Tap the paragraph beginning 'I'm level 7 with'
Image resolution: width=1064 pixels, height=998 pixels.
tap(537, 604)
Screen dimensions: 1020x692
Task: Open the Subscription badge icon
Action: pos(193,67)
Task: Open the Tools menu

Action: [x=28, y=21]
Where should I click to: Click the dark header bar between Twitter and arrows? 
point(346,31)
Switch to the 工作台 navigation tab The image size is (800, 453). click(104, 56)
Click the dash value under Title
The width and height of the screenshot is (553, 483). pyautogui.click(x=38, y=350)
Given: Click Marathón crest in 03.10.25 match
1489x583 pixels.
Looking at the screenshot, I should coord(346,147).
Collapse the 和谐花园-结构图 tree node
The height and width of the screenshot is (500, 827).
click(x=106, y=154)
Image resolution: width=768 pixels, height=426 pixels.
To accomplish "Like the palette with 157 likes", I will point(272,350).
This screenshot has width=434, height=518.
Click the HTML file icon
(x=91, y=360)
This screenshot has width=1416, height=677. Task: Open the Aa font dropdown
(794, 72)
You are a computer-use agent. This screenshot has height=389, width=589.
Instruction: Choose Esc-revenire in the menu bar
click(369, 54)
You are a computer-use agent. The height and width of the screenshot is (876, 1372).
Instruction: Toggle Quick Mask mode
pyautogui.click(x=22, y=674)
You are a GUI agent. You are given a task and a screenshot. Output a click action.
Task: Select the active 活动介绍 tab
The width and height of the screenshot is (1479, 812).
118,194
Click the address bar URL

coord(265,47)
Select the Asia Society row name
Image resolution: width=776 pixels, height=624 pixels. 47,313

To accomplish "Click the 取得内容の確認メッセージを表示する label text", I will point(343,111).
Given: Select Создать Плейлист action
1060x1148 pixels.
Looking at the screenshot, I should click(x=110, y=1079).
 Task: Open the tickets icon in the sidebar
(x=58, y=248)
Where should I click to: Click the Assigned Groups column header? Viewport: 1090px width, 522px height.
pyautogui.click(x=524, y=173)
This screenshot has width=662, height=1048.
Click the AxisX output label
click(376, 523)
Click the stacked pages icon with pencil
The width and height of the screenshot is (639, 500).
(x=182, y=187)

What the exercise asks: Letter for letter, copy all of the entries above.

Reply:
Tap the paragraph beginning 'I'm level 7 with'
Image resolution: width=1064 pixels, height=998 pixels.
tap(537, 604)
Screen dimensions: 1020x692
Task: Open the Subscription badge icon
Action: pos(193,67)
Task: Open the Tools menu

Action: [x=28, y=21]
Where should I click to: Click the dark header bar between Twitter and arrows? 
point(346,31)
Switch to the 工作台 navigation tab The image size is (800, 453). click(104, 56)
Click the dash value under Title
The width and height of the screenshot is (553, 483). pyautogui.click(x=38, y=350)
Given: Click Marathón crest in 03.10.25 match
1489x583 pixels.
Looking at the screenshot, I should coord(346,147).
Collapse the 和谐花园-结构图 tree node
The height and width of the screenshot is (500, 827).
click(x=106, y=154)
Image resolution: width=768 pixels, height=426 pixels.
To accomplish "Like the palette with 157 likes", I will point(272,350).
This screenshot has width=434, height=518.
Click the HTML file icon
(x=91, y=360)
This screenshot has width=1416, height=677. Task: Open the Aa font dropdown
(794, 72)
You are a computer-use agent. This screenshot has height=389, width=589.
Instruction: Choose Esc-revenire in the menu bar
click(369, 54)
You are a computer-use agent. The height and width of the screenshot is (876, 1372).
Instruction: Toggle Quick Mask mode
pyautogui.click(x=22, y=674)
You are a GUI agent. You are given a task and a screenshot. Output a click action.
Task: Select the active 活动介绍 tab
The width and height of the screenshot is (1479, 812).
118,194
Click the address bar URL

coord(265,47)
Select the Asia Society row name
Image resolution: width=776 pixels, height=624 pixels. 47,313

To accomplish "Click the 取得内容の確認メッセージを表示する label text", I will point(343,111).
Given: Select Создать Плейлист action
1060x1148 pixels.
Looking at the screenshot, I should click(x=110, y=1079).
 Task: Open the tickets icon in the sidebar
(x=58, y=248)
Where should I click to: Click the Assigned Groups column header? Viewport: 1090px width, 522px height.
pyautogui.click(x=524, y=173)
This screenshot has width=662, height=1048.
Click the AxisX output label
click(376, 523)
Click the stacked pages icon with pencil
The width and height of the screenshot is (639, 500).
(x=182, y=187)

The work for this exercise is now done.